METiS Pharmaceuticals advances its in-house pipeline while also providing delivery systems and liposome solutions to external partners. METiS Pharmaceuticals' AiLNP+AiRNA platform can simulate and predict the in vivo behavior of nanoparticles and mRNA, including key parameters such as biodistribution, cellular uptake, endosomal escape, and biological responses. Combined with experimental findings, these predictive models can jointly optimize the design of LNPs, formulations, and mRNA sequences to ensure their synergistic effects and enhance therapeutic outcomes.

The development of enterprises' LNP and mRNA design capabilities can play a synergistic role with the production advantages of upstream CXO companies.

At the product level, ESO-T01, a lentiviral vector-based product from EsoBiotec, currently shows promising clinical data.

On July 2 this year, Professor Mei Heng's team from Wuhan Union Hospital of China reported the clinical trial data of ESO-T01 in multiple myeloma patients in The Lancet. The clinical trial recruited four adult multiple myeloma patients. After treatment, the tumor of one patient disappeared within one month after injection, the tumor of another patient completely disappeared two months after treatment, and the other two patients achieved partial remission two months after injection. The clinical trial results indicate that ESO-T01 has potential therapeutic effects on relapsed or refractory multiple myeloma, which also means that in vivo CAR-T has moved from the concept validation and preclinical exploration stage to the early clinical stage.

Lentivirus vector route has a longer development history and better product stability; the mRNA-LNP route can avoid the risk of permanent genetic alterations, thus offering higher safety. Currently, research in the in vivo CAR-T field is proceeding simultaneously along both routes, and products from either route could potentially be the first to reach the market.
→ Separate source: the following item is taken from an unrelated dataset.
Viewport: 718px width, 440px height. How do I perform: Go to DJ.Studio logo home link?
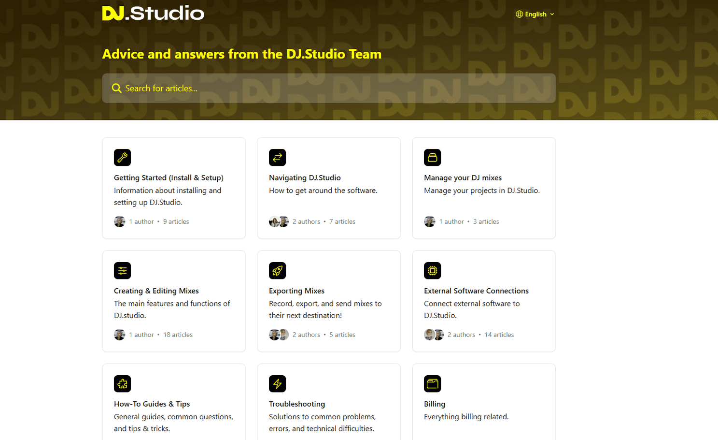[x=153, y=13]
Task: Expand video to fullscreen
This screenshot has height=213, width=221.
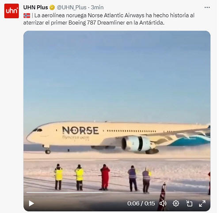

To address the uncertainty of technical routes, some companies have chosen to bet on dual strategies, with AbbVie being the most typical representative. Before acquiring Capstan, AbbVie had already partnered with Umoja on a lentiviral platform. In January 2024, AbbVie and Umoja announced a collaboration potentially worth up to $1.44 billion, granting AbbVie the right to use Umoja's proprietary VivoVec platform to develop multiple CAR-T cell therapy candidates. Umoja is also a key player in the in vivo CAR-T field, with its core VivoVec delivery platform being a lentiviral vector technology.

Through collaborations with Umoja and Capstan, AbbVie has simultaneously developed two technological approaches—lentiviral vectors and mRNA-LNP—mitigating the risk of falling behind in the in vivo CAR-T industry due to obstacles in a single technological pathway.

AbbVie's "double insurance" layout approach itself indicates that there is still significant uncertainty regarding the future development of the in vivo CAR-T industry. It remains to be seen which CRO/CDMO companies serving these investigational products will ultimately benefit from the prosperity of in vivo CAR-T.

Historical experience shows that emerging industries need revolutionary products to lead the way from the budding stage to a period of rapid growth. In the field of in vivo CAR-T, such revolutionary products must feature low treatment costs, clear clinical efficacy, and good safety. It still requires further research to determine which company's product has the potential to become this kind of revolutionary product.

Whether it's the lentivirus approach or the LNP approach, most of the current research is still in the early stages, and the actual business revenue it can bring to the upstream of the industry chain is not significant. It is only when products are advanced to later stages and clinical data is relatively positive that research and development companies will have greater business demands. "Substantial large-order revenues will only be gained by partners in the upstream of the industry chain," the person familiar with the in vivo CAR-T field told VCBeat.

In vivo CAR-T has now entered the preliminary clinical research stage, and commercialization scenarios are not yet mature. VCBeat will continue to track the industry's development and explore companies in the industrial chain with commercial value.